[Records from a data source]
═══

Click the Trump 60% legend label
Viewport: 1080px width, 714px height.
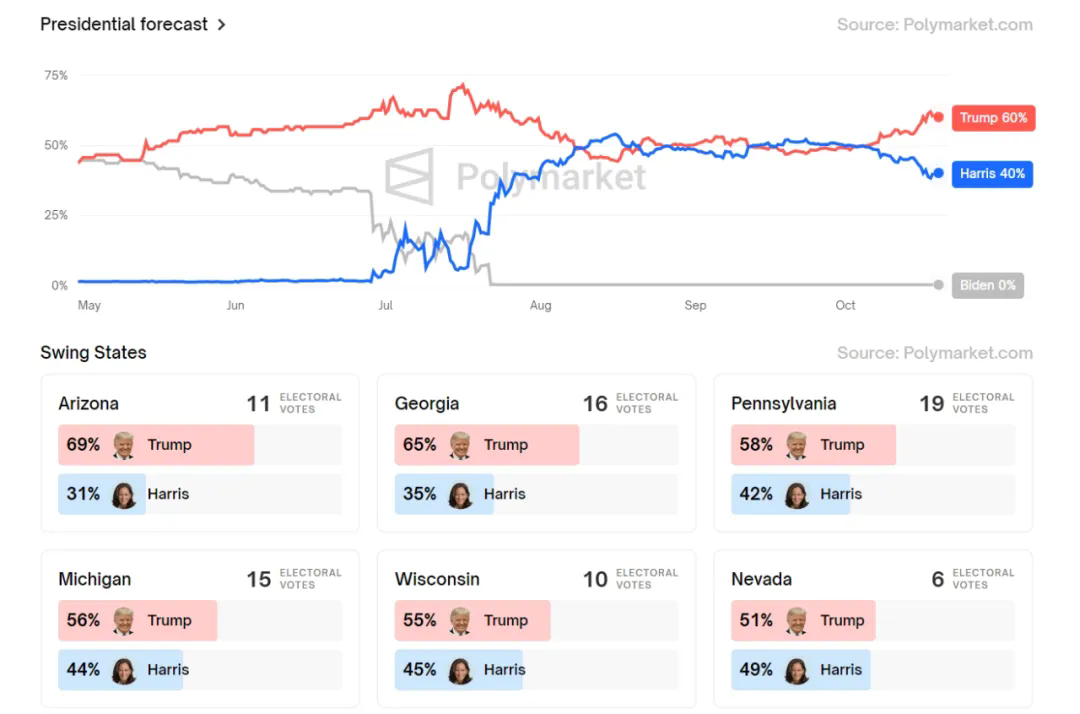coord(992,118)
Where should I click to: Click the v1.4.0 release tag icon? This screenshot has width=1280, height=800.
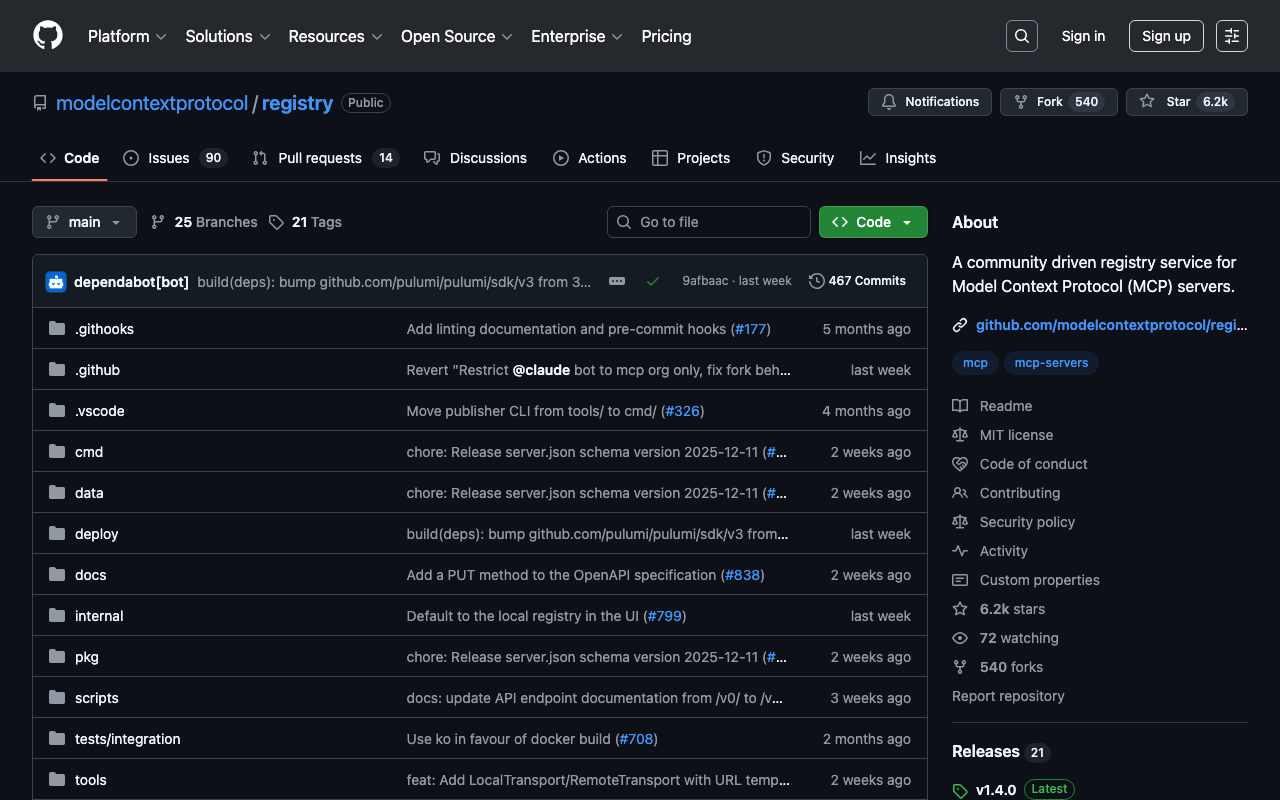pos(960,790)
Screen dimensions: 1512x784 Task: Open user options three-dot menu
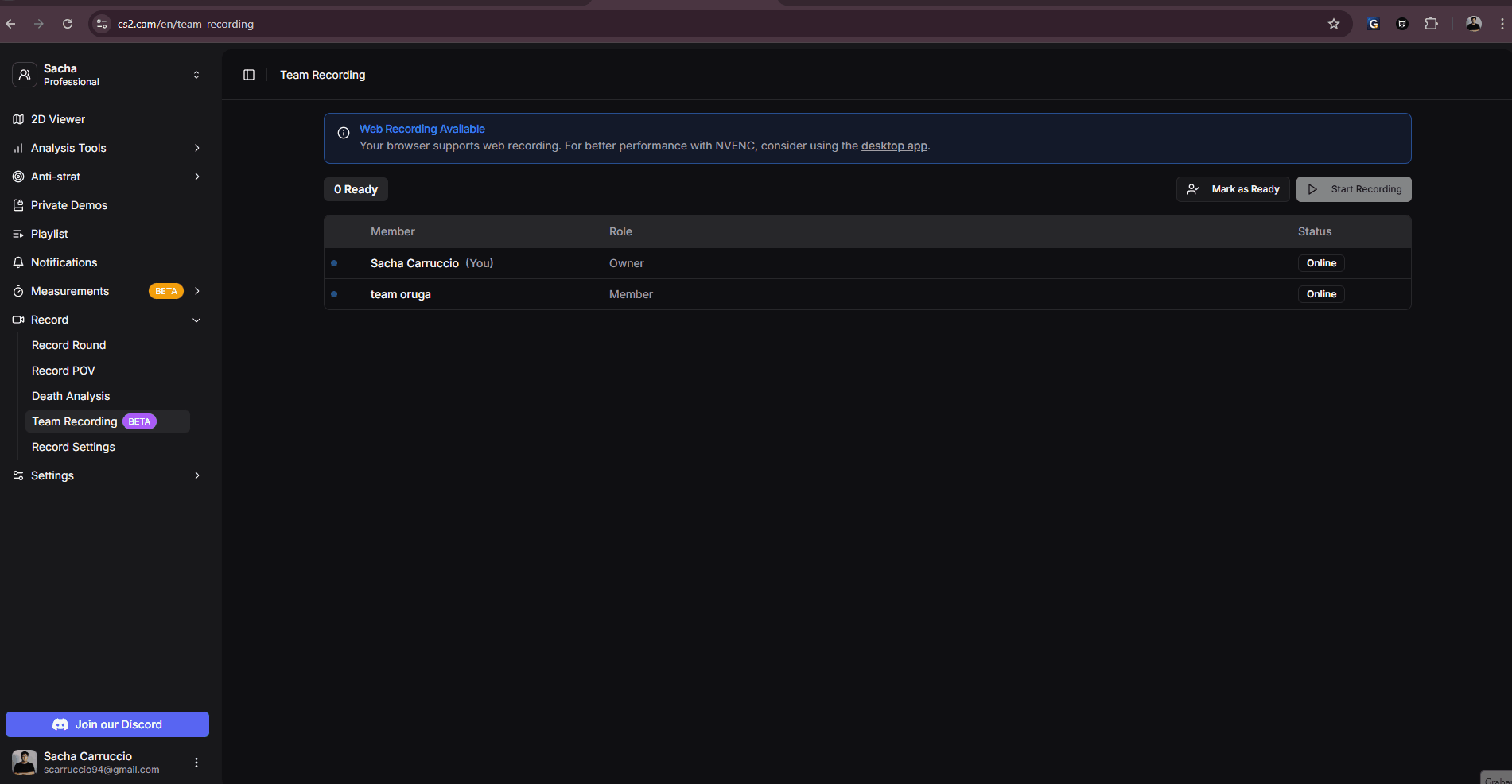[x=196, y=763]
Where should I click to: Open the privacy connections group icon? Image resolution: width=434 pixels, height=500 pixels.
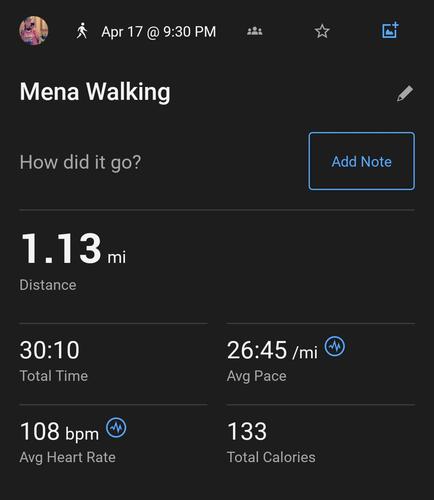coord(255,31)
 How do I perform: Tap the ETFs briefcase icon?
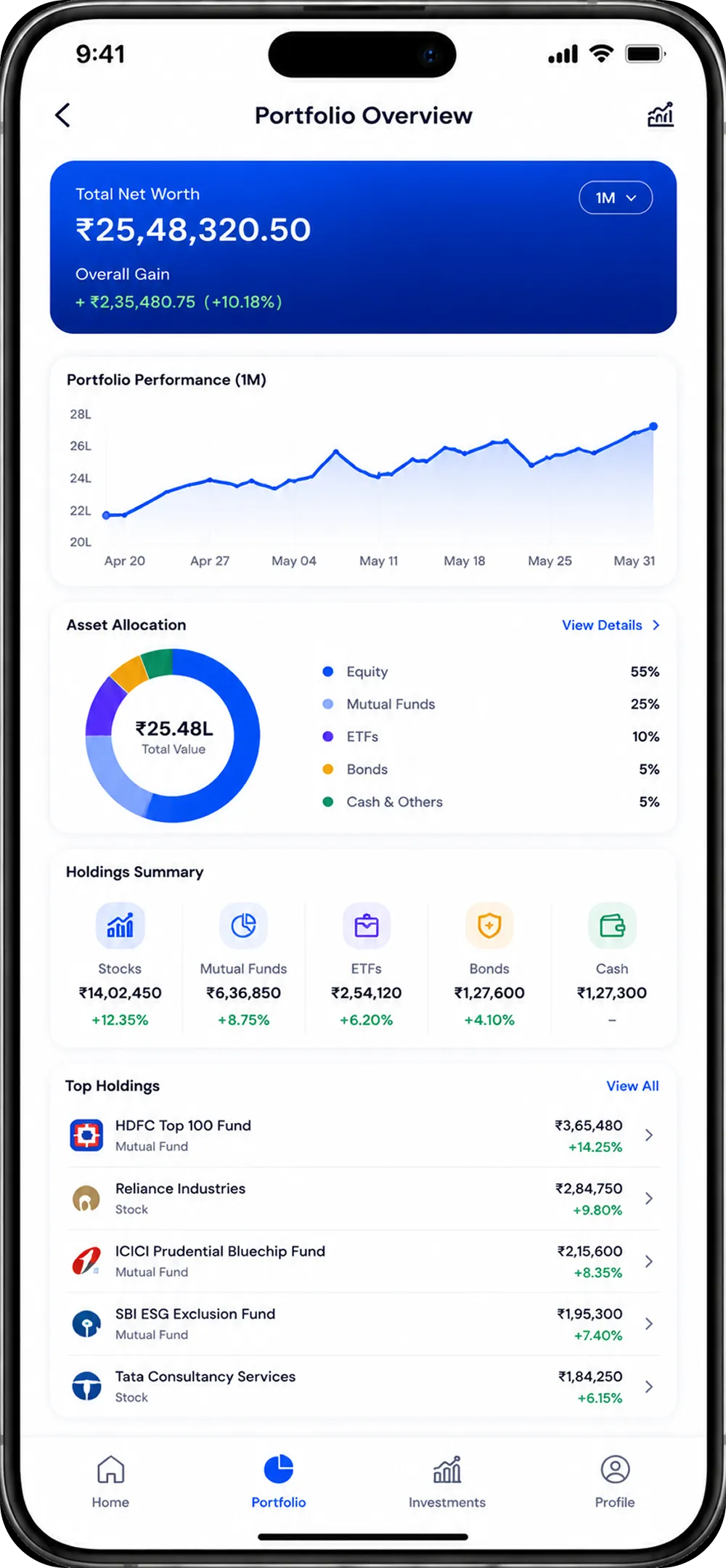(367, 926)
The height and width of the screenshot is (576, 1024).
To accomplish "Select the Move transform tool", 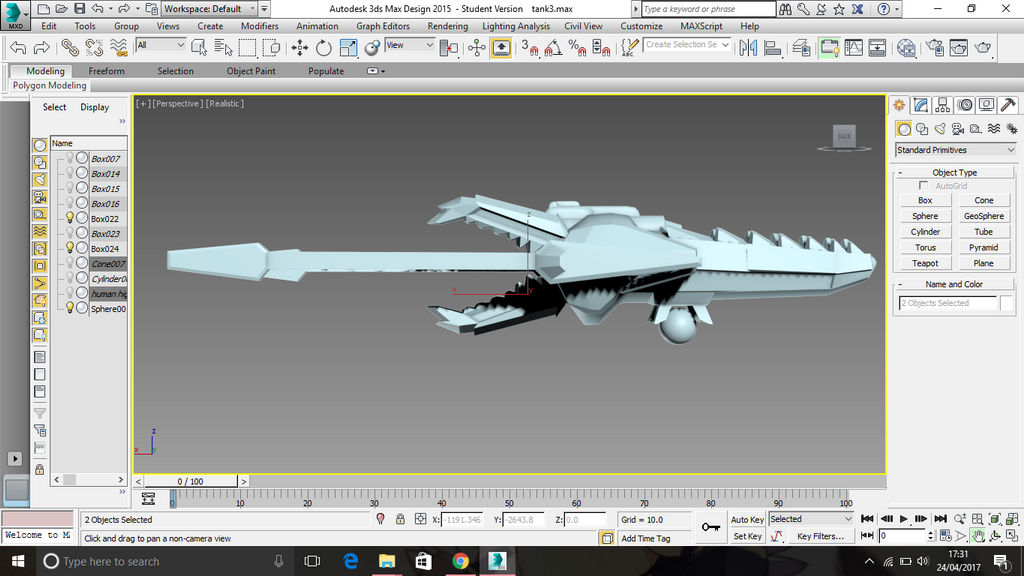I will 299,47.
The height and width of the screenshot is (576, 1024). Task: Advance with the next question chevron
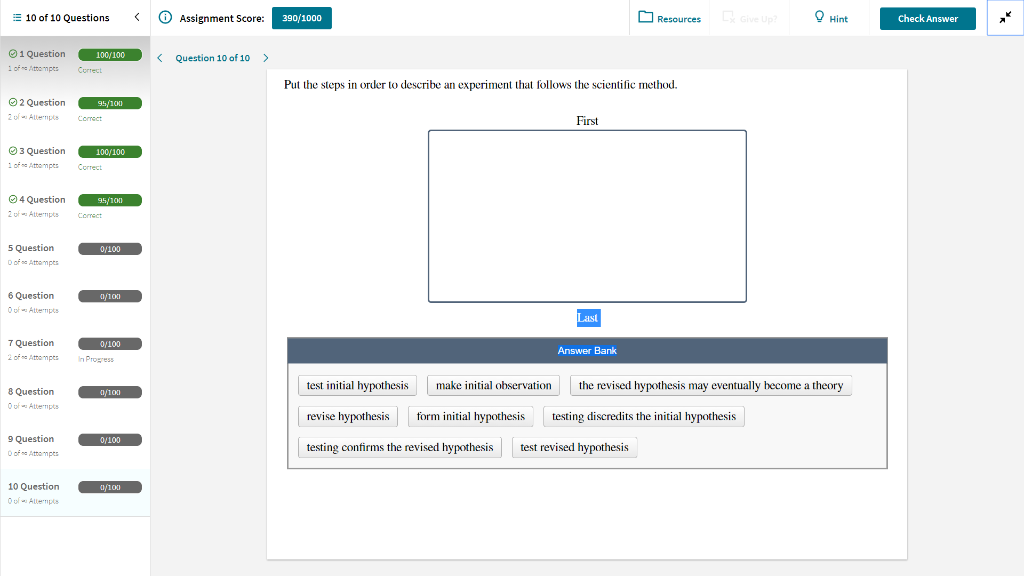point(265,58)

═══

**WHAT YOU HAVE TO DO**
Starting from the line containing "next question chevron", repeat each line exactly through the end of the entries, including the last, while leaving pictures out.

**TASK RESULT**
The height and width of the screenshot is (576, 1024). Task: Advance with the next question chevron
point(265,58)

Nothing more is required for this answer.